Feature selector combining variance threshold and correlation filtering.

This class extends sklearn's Pipeline with two steps:

VarianceThreshold: Removes features with variance below threshold
CorrelationSelector: Removes highly correlated features (|corr| > threshold)

The correlation threshold uses absolute correlation values, meaning both positive and negative correlations above the threshold will trigger removal.

As a Pipeline subclass, this implements the full sklearn transformer API: fit(), transform(), fit_transform(), get_params(), set_params(), etc.
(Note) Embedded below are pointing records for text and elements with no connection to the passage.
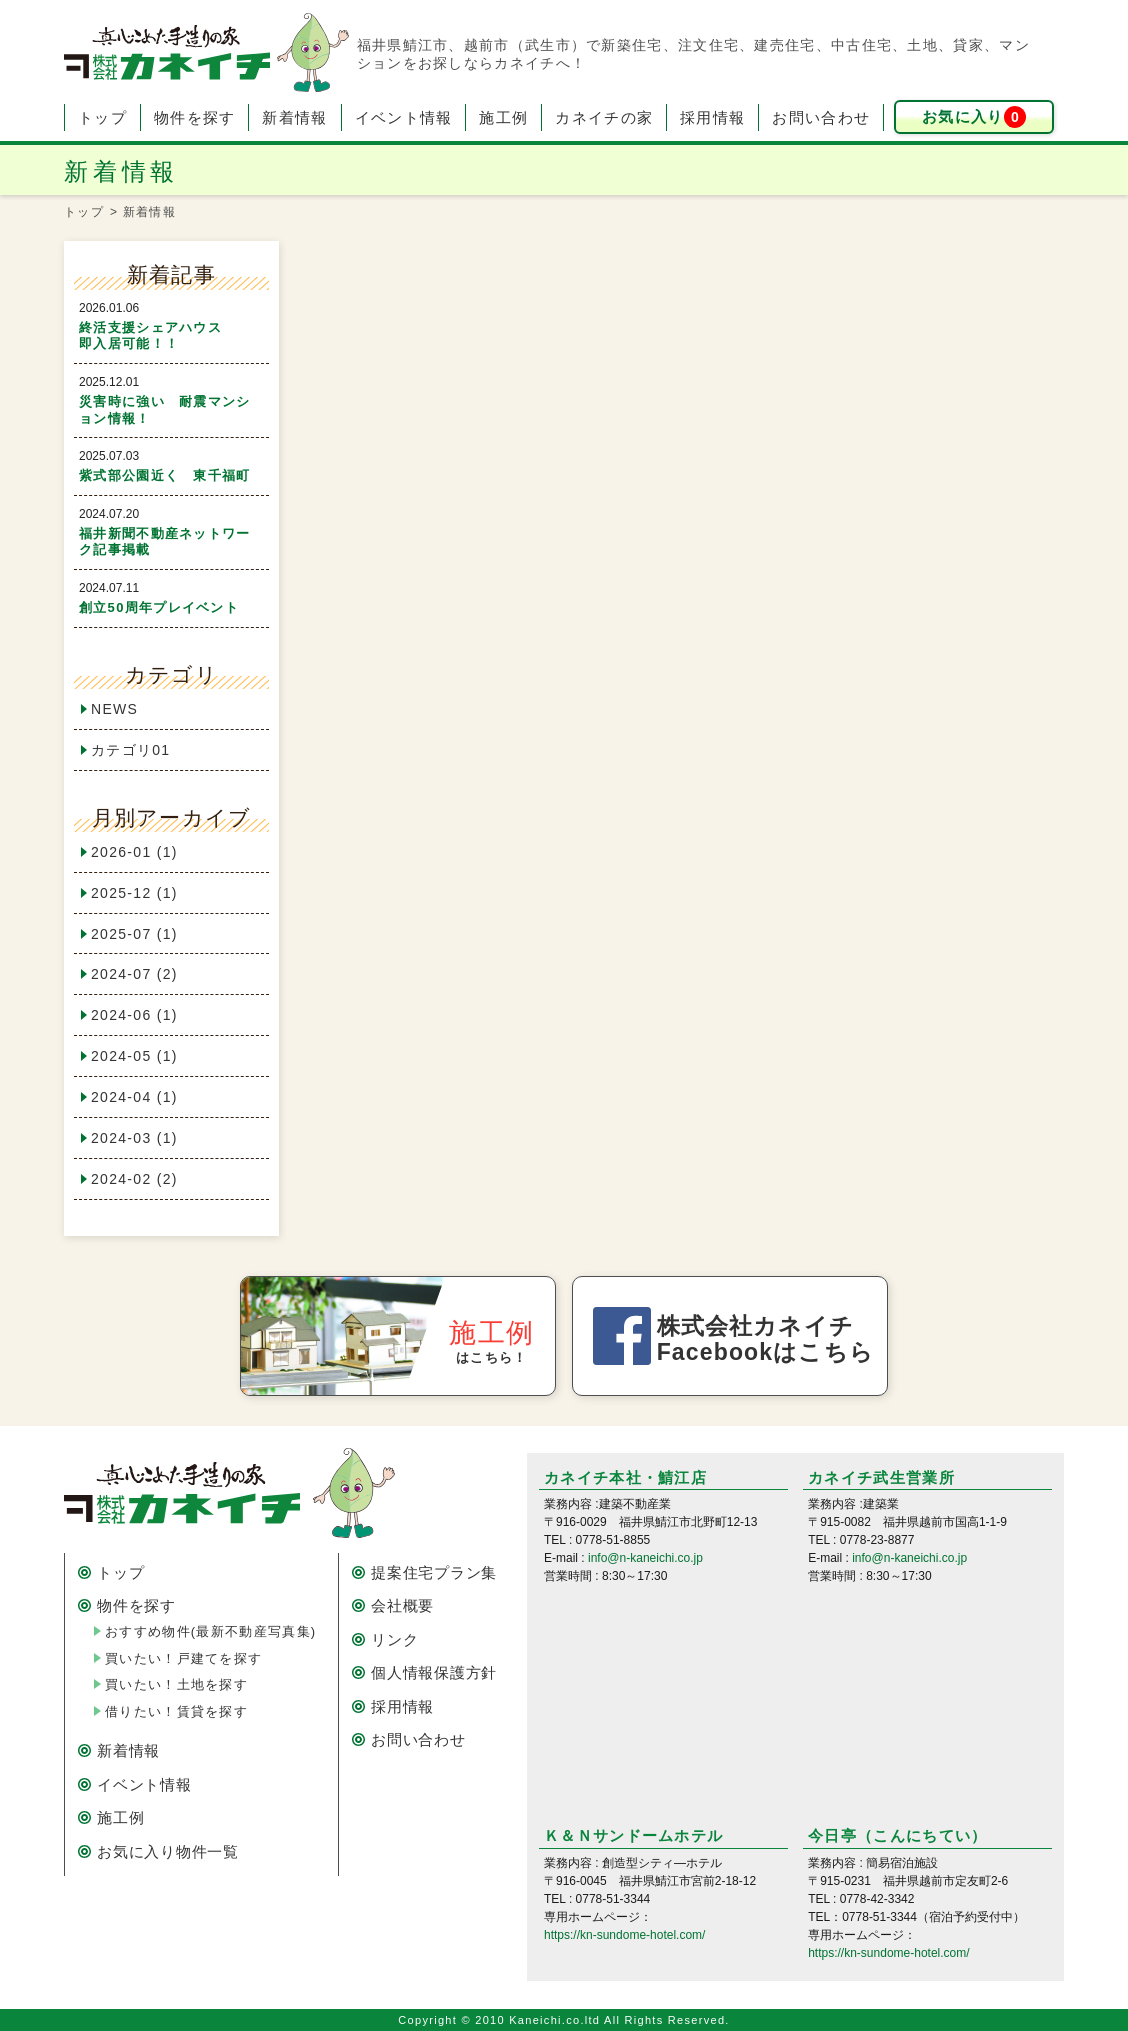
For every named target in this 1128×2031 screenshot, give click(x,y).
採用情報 (712, 117)
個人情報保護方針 (434, 1672)
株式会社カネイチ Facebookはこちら (765, 1339)
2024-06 (134, 1015)
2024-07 (134, 974)
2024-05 (134, 1056)
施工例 (503, 117)
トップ (102, 117)
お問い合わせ (821, 117)
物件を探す (195, 117)
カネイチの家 (604, 117)
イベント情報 (404, 117)
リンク (394, 1639)
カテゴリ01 (130, 750)
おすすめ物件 (210, 1631)
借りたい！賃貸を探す (176, 1711)
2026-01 (134, 852)
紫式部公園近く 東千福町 (165, 475)
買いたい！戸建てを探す (183, 1658)
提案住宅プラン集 (434, 1572)
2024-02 (134, 1179)
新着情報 (294, 117)
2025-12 (134, 893)
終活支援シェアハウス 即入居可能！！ (179, 336)
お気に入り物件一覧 (168, 1851)
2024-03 (134, 1138)
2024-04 (134, 1097)
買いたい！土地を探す (176, 1684)
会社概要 (402, 1605)
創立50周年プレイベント (159, 607)
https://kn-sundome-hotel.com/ (624, 1935)
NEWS (114, 709)
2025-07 (134, 934)
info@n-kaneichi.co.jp (645, 1558)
selector = DefaultFeatureSelector(variance_threshold=0.01, correlation_threshold=0.95)
features_filtered = selector.fit_transform(features)

Attributes:

Name	Type	Description
`variance_threshold`	`float`	Minimum variance required to keep a feature.
`correlation_threshold`	`float`	Maximum absolute correlation allowed between features. Features with \|correlation\| > threshold will be removed.
`min_features`	`int`	Minimum number of features to keep.

Functions

get_support

get_support(indices: bool = False) -> np.ndarray

Get mask or indices of features that passed the filter.

Parameters:

Name	Type	Description	Default
`indices`	`bool`	If True, returns indices. If False, returns boolean mask.	`False`

Returns:

Type	Description
`ndarray`	Boolean mask or integer indices of selected features.
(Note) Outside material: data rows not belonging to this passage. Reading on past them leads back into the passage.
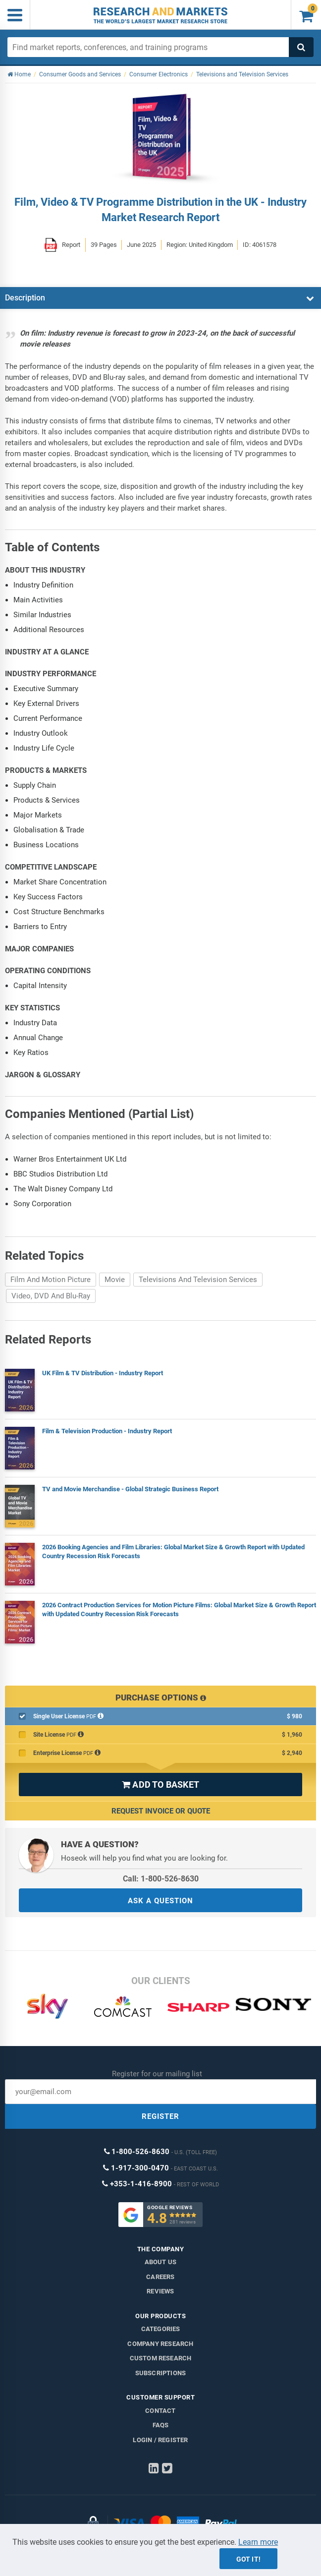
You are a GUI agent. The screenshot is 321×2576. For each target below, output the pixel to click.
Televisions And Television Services (198, 1279)
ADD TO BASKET (160, 1784)
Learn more (258, 2542)
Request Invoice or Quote (160, 1811)
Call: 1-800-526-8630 (161, 1878)
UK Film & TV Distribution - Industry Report (102, 1373)
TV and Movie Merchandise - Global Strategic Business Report (130, 1489)
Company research (160, 2343)
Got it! (248, 2559)
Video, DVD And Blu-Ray (50, 1295)
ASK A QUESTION (160, 1900)
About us (161, 2262)
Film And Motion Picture (50, 1279)
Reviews (160, 2291)
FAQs (161, 2425)
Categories (160, 2329)
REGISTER (160, 2116)
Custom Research (161, 2358)
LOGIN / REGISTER (160, 2440)
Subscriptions (160, 2373)
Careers (160, 2277)
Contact (160, 2410)
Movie (115, 1279)
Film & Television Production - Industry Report (107, 1431)
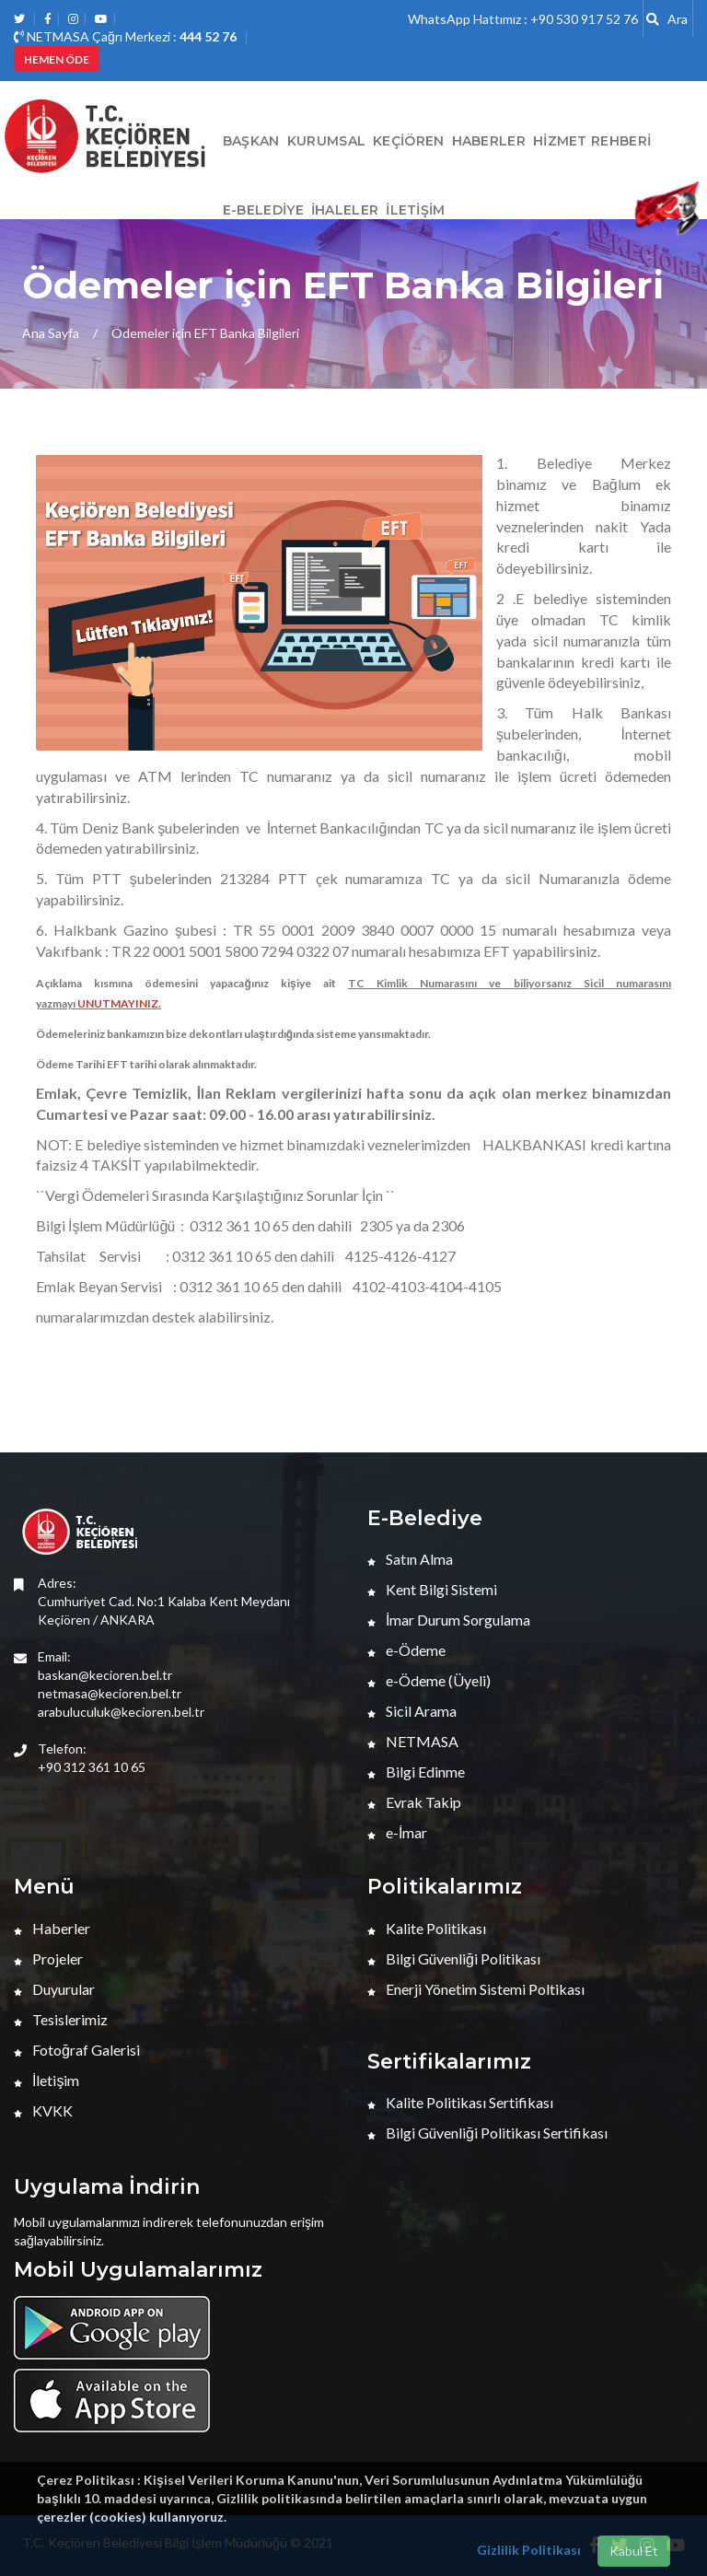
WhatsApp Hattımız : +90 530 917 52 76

pybasin.feature_selector.correlation_selector.CorrelationSelector

Bases: BaseEstimator, TransformerMixin

Scikit-learn transformer to remove highly correlated features.

When a pair of features has absolute correlation above threshold, the feature with the higher mean absolute correlation against all remaining features is removed. This follows the algorithm described by Kuhn & Johnson (2013) and implemented in R's caret::findCorrelation().
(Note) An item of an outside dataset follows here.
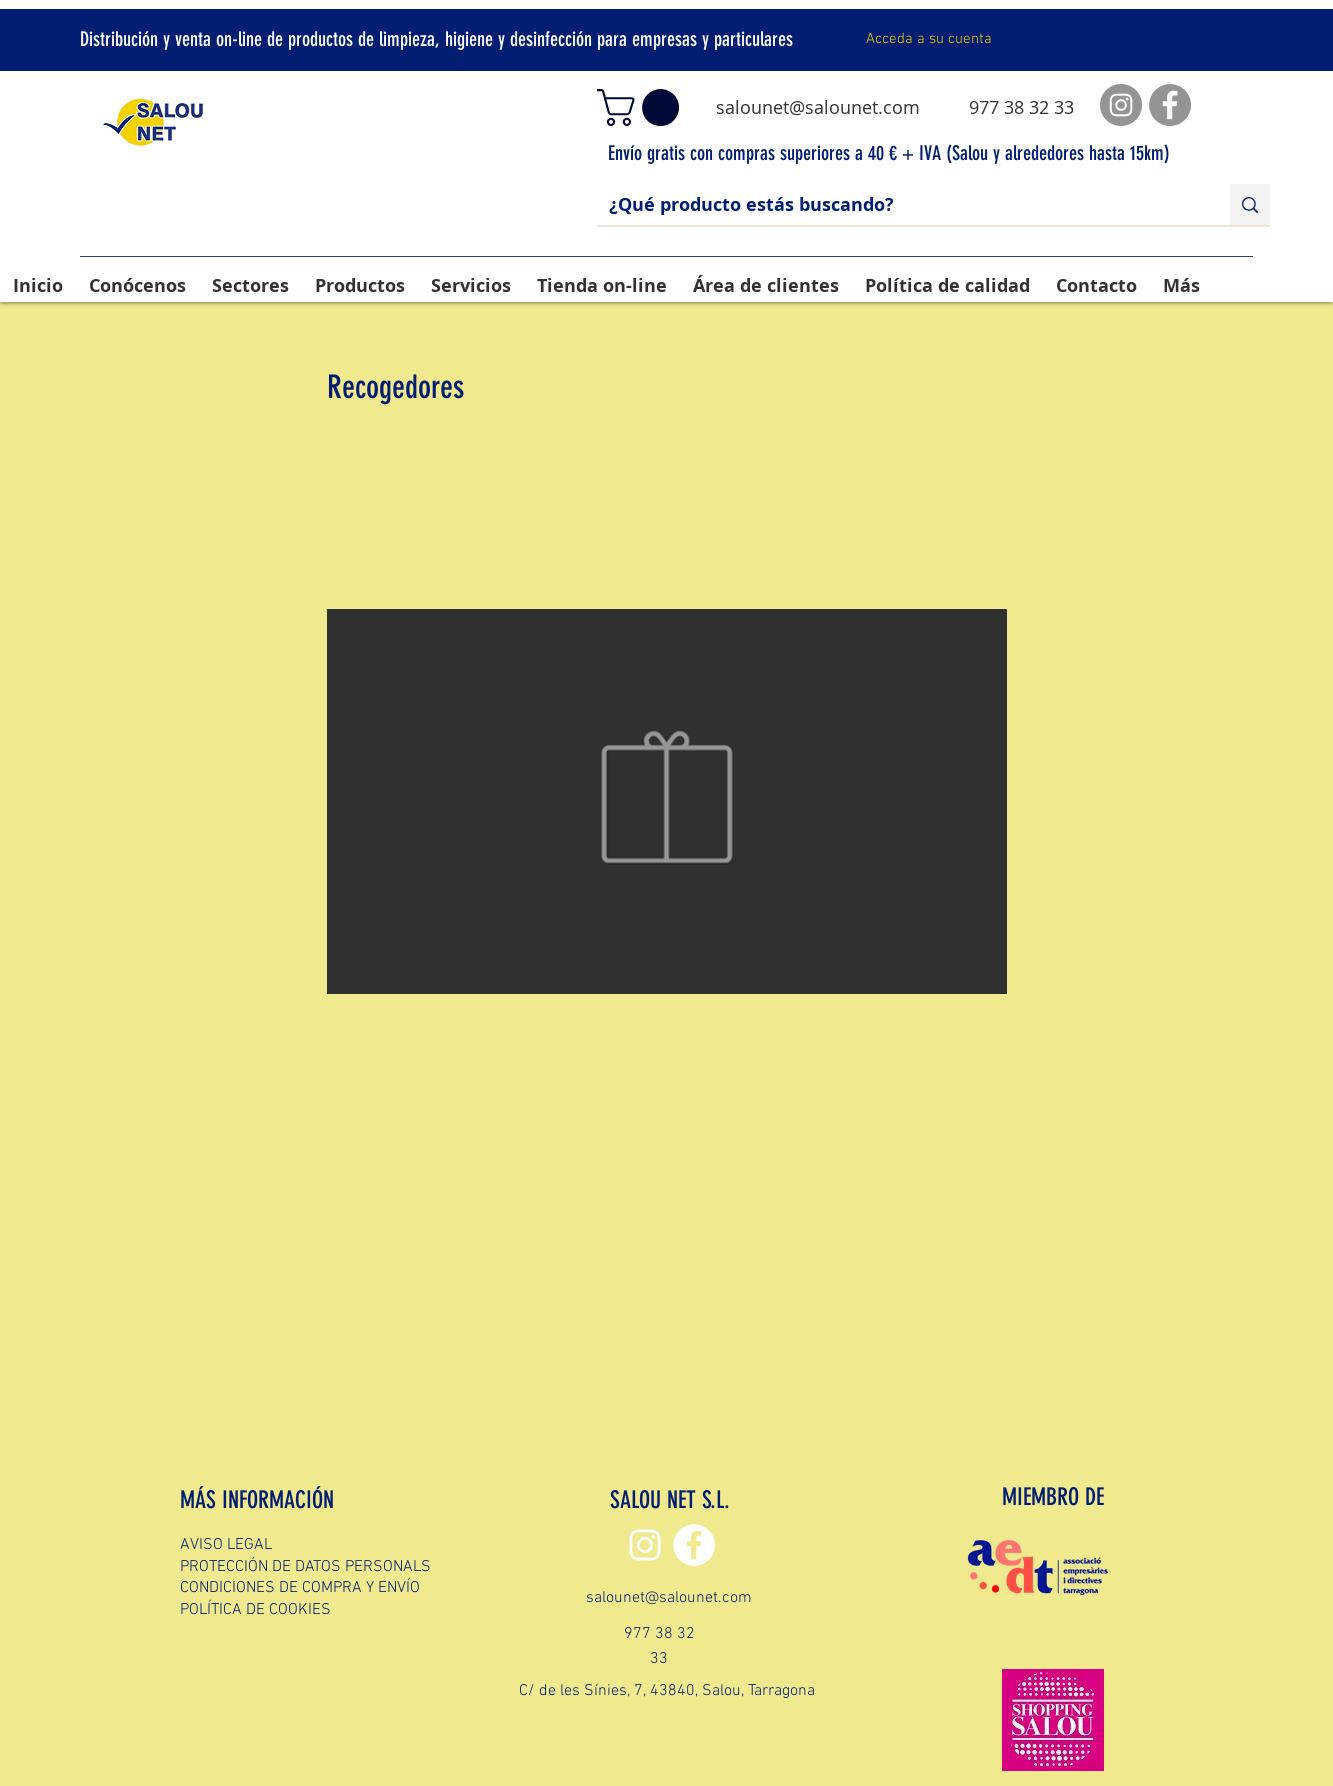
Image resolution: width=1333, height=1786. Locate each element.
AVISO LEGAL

The mean absolute correlation is recomputed after each removal so that subsequent decisions reflect the current feature set.

Attributes:

Name	Type	Description
`threshold`	`float`	Correlation threshold. Feature pairs with absolute correlation above this value trigger a removal decision.
`min_features`	`int`	Minimum number of features to keep.
`support_`		Boolean mask of selected features (set after `fit`).
`n_features_in_`		Number of input features (set after `fit`).

Functions

fit

fit(X: ndarray, y: ndarray | None = None)

Compute which features to keep using mean absolute correlation ranking.

For each pair exceeding the threshold, the feature with the higher mean absolute correlation across all remaining features is dropped. The correlation statistics are recomputed after each removal.

Parameters:

Name	Type	Description	Default
`X`	`ndarray`	Training data of shape (n_samples, n_features).	required
`y`	`ndarray \| None`	Not used, present for API consistency.	`None`

Returns:

Type	Description
	Fitted transformer.

transform

transform(X: ndarray) -> np.ndarray

Remove correlated features.

Parameters:

Name	Type	Description	Default
`X`	`ndarray`	Input data of shape (n_samples, n_features).	required

Returns:

Type	Description
`ndarray`	Data with correlated features removed, shape (n_samples, n_features_out).

get_support

get_support(indices: bool = False)

Get a mask or indices of selected features.

Parameters:

Name	Type	Description	Default
`indices`	`bool`	If True, return feature indices. Otherwise, return boolean mask.	`False`

Returns:

Type	Description
	Boolean mask or integer indices of selected features.